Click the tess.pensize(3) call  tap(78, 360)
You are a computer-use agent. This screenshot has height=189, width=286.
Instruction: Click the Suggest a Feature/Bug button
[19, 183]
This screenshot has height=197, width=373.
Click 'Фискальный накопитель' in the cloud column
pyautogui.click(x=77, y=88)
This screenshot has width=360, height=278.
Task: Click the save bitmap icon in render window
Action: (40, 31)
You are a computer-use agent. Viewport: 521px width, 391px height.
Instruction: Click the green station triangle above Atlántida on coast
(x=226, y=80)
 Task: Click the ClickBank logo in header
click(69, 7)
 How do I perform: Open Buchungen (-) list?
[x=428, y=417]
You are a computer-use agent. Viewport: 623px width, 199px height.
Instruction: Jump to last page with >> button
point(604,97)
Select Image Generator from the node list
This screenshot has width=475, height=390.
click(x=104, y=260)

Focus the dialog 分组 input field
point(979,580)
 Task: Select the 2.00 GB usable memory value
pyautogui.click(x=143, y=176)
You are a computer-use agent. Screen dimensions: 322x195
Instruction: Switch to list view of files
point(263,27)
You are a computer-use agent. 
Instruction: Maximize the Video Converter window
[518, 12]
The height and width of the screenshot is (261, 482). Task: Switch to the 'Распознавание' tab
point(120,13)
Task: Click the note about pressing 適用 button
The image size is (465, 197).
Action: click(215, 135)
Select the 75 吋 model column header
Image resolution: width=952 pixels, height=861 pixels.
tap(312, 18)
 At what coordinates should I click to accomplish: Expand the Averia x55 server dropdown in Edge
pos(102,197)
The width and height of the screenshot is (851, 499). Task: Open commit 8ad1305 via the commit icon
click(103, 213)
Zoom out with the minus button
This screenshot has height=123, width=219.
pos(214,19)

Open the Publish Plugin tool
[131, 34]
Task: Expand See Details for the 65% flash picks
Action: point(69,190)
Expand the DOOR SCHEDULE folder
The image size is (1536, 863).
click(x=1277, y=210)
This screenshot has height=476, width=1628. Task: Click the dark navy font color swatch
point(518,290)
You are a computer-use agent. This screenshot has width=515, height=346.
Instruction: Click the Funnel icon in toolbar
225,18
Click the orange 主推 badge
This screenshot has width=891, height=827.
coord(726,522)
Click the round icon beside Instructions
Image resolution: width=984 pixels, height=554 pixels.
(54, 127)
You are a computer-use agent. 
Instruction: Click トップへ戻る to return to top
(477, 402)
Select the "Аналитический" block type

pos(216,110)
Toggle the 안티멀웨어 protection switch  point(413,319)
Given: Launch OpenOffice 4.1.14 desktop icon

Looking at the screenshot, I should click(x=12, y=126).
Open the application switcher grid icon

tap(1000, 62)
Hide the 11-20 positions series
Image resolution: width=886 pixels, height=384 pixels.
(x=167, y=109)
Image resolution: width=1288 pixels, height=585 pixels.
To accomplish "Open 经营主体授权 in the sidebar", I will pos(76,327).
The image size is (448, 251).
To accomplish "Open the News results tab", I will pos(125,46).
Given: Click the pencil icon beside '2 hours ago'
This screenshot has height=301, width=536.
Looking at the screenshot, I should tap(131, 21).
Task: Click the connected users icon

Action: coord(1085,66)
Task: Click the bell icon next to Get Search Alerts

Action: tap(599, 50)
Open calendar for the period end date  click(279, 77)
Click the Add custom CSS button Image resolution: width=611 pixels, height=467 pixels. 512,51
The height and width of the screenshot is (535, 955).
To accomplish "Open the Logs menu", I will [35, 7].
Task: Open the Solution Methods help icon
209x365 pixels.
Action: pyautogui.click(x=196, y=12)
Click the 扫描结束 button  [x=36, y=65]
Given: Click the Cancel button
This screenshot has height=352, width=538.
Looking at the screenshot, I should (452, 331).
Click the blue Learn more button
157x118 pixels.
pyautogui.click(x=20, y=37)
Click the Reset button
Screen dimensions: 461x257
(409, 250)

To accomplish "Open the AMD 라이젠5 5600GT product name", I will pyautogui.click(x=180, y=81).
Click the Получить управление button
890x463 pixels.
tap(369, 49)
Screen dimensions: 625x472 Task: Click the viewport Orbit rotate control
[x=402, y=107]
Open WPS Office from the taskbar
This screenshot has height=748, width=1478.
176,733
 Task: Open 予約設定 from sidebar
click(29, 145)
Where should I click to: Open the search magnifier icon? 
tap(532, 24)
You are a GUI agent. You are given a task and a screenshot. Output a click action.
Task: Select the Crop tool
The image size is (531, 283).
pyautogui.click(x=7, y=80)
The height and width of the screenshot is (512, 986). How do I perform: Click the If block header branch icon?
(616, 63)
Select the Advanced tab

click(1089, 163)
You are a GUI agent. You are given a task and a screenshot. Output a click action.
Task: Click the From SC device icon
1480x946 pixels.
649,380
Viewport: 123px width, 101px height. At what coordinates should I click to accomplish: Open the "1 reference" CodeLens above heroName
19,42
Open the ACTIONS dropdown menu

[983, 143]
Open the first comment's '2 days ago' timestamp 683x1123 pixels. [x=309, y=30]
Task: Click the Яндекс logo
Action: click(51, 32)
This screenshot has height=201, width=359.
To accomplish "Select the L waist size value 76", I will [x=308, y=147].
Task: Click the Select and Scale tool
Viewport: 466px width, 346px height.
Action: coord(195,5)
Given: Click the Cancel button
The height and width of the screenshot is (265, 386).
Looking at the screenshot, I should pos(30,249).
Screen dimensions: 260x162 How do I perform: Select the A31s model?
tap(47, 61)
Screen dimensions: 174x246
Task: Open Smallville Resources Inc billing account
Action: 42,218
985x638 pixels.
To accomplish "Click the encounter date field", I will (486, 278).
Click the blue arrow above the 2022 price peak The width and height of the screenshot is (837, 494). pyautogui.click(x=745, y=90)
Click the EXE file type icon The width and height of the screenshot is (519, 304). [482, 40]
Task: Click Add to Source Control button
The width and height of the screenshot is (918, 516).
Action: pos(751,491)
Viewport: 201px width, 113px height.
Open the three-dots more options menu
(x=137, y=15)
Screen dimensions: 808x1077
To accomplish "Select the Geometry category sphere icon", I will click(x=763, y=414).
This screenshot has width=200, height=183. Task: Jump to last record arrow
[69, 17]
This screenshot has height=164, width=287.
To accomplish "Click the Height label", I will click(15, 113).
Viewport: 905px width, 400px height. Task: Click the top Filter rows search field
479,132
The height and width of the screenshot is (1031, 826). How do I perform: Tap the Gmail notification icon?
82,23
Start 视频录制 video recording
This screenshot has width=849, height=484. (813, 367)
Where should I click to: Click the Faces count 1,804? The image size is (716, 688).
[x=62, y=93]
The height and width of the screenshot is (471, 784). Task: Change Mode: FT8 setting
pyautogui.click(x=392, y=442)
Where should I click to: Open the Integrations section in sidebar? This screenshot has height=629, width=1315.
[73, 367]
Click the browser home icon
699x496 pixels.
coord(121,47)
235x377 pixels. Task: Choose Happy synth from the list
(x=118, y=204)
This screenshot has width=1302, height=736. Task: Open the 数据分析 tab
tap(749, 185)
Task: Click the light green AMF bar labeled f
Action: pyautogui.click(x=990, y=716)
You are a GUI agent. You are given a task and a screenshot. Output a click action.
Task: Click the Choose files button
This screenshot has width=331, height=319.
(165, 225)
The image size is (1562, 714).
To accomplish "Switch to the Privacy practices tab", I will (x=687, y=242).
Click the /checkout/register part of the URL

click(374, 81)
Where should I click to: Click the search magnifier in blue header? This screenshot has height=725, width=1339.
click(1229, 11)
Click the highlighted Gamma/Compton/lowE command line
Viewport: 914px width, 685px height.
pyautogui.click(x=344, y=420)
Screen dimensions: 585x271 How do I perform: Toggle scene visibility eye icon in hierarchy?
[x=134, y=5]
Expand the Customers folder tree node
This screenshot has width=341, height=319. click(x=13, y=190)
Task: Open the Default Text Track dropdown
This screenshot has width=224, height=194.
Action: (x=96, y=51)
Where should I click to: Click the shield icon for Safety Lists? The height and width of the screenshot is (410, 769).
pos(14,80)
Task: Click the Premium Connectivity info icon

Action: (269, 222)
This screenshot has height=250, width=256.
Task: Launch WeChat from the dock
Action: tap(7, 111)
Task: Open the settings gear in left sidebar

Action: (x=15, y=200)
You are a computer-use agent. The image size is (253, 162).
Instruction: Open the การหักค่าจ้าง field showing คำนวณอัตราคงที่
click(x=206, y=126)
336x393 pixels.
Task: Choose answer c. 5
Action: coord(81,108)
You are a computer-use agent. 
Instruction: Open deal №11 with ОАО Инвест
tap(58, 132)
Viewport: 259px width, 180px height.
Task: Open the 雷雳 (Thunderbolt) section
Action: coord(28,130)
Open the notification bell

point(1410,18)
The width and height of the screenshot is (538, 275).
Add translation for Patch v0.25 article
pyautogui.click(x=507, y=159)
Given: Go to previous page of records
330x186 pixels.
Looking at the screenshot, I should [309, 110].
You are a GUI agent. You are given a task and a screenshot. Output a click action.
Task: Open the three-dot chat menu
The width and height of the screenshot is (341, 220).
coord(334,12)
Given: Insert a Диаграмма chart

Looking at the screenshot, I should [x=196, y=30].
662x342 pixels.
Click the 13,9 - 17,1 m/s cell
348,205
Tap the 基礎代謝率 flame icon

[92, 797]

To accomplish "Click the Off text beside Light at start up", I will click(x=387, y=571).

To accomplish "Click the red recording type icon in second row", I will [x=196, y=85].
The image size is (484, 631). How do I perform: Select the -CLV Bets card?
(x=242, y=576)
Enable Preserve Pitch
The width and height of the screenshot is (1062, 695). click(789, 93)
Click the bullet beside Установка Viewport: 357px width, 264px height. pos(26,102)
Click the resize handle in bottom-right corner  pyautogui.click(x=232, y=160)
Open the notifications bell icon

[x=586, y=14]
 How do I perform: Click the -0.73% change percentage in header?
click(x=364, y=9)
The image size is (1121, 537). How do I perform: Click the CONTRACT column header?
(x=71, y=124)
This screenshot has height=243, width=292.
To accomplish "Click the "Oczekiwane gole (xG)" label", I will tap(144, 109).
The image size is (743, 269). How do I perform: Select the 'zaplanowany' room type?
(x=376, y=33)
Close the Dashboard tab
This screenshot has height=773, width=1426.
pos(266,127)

HOW TO COMPLETE THIS TASK – Using the records above, determine how many lines hold the word "beside", and answer with that figure only.

EXPECTED ANSWER – 4